もともと「かわいい」には興味がなかった。
スポーツブランドのパーカーとデニム、薄めのメイク、雑におろした黒髪。男子とも対等に言い合える。それが一番楽で、気に入っていた。
でも、大学生活は現実を突きつけてきた。ここでは「かわいい」女の子が何においても何かと優遇されるのだ。困っていたらすぐ助けてもらえるし、先輩にたくさん話しかけてもらえるし、ジュースもおごってもらえるし、失敗しても怒られるどころか、「かわいい」と言って笑ってもらえる。

「かわいい」は最強であることを知った。自分自身を大改良して「かわいい」を手に入れた

大学生活において「かわいい」は最強であることを知った「かわいくない」私は、持ち前の粘り強さで研究に研究を重ね、自分自身を大改良することとなった。

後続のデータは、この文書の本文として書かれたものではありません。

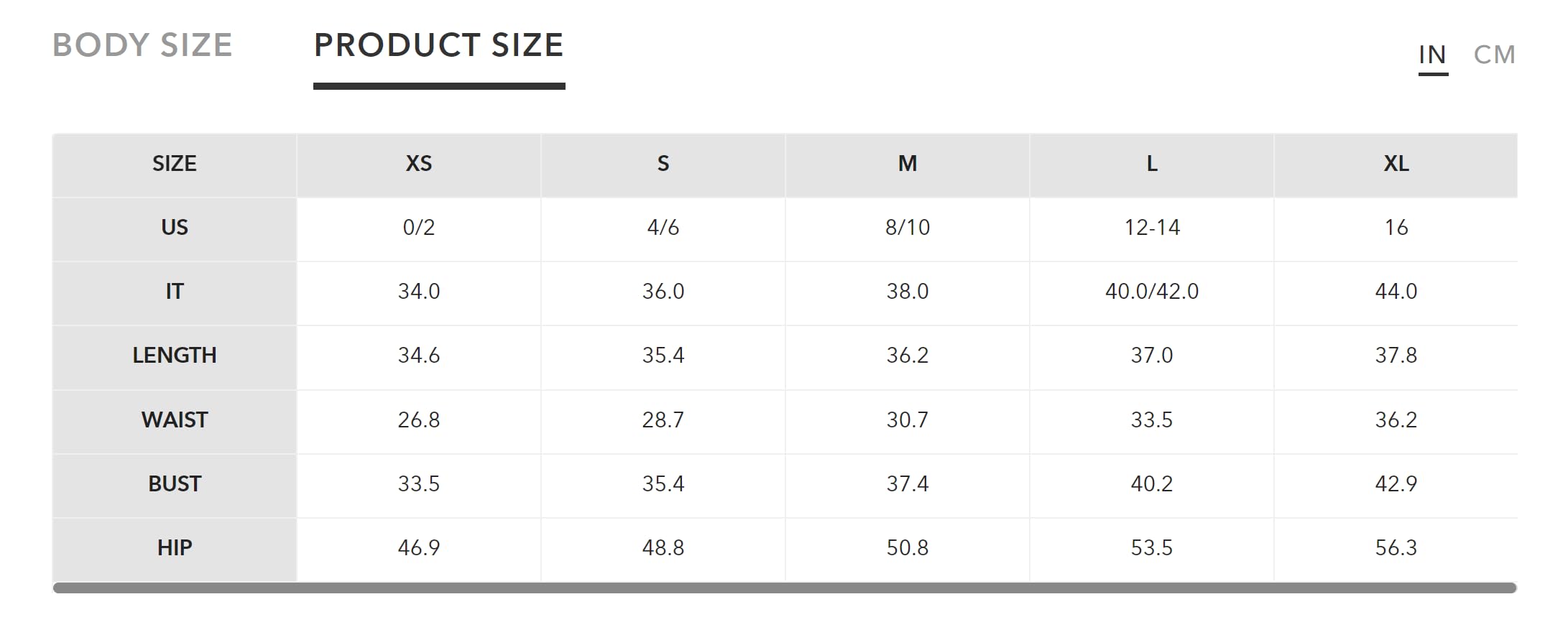
Task: Click the S column header
Action: click(663, 164)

気合を入れて買ったフレアスカート。トップスを買う勇気はなかったけれど、手持ちのパーカーを合わせても随分とかわいくなった気がする。ピンクのアイシャドウをして大学に行けば、うらやましかったあの言葉をすんなり貰えた。
「今日なんかかわいいね」

なんだ、「かわいい」って簡単じゃん。
「かわいい」とは無縁だった1年生。2年目に突入するころには、メイクやファッション、言葉遣いとちょっとあざとい仕草を覚え、晴れて私は「かわいい」を作れるようになった。

彼からの告白を受けた時のことは、今でもよく覚えている。淡い色のニットとフレアスカート、ピンクを基調としたメイク、ゆるく巻いたダークブラウンの髪を携えた私に彼は照れながら言った。
「前からかわいいと思ってた」

私は「かわいい」彼女になりきれなかった。私はあっけなく振られてしまった

それからの毎日は、信じられないほど楽しかった。連絡がマメな彼と毎日LINEをしたり、授業終わりに遊園地に行ったり。気持ちを素直に伝えてくれる彼は、会うたびに「かわいい」と言ってくれた。自分の努力が認められたような気がして本当にうれしかった。

今思えばこの頃から、知らず知らずのうちに「かわいい」に疲れていたのかもしれない。

すっかり板についたと思っていた「かわいい」私は、少しずつ崩れていく。
デート前日の彼からのドタキャンの電話に、「はあ?なんで?」ときつい口調で怒る私。
今まで通りの「かわいい」私なら「大丈夫だよ。次会えるの楽しみにしてる!」と明るく答えていただろうか。それとも、「楽しみだったのに…」とかわいく拗ねていただろうか。
彼の家でのお泊りで「かわいい」部屋着ではなく、油断して可愛さのかけらもない古いパーカーを着ていた私に「いつもとちょっとイメージ違うね」と言った彼の隠しきれない失望の色。「かわいい」私なら、まずそんなミスはしなかっただろう。
その後も、私は「かわいい」彼女になりきれなくなったまま彼と衝突することが増え、私はあっけなく振られてしまった。最後に彼はこう言った。

「なんか違ったかも」

「かわいい」と「好き」が同じ意味ではないことに気づいた。好きを追い求めたくなった

そこで私はふと自分の思い違いに気づいた。
彼の気持ちは、最初から「好き」じゃなくて「かわいい」だったんだ。

デートの時、いつも言われていたのは「かわいい」という言葉。さかのぼれば告白された時でさえ、「好き」とは言われていなかったではないか。こんなところでも発揮されていた彼の素直さに気づいて、思わず苦笑いをこぼした。

「かわいい」を身に付けかけた3年生。私は「かわいい」と「好き」が同じ意味ではないことにやっと気づいた。

相変わらず「かわいい」服を着ている私は、過去の私と一味違う。せっかく身に付けた「かわいい」を手放すつもりはない。でも、「好き」を追い求めたくなった。
結局変えることができなかった、「かわいくない」私も「好き」と言ってもらえるように。「かわいい」けれど「かわいくない」私、始めます。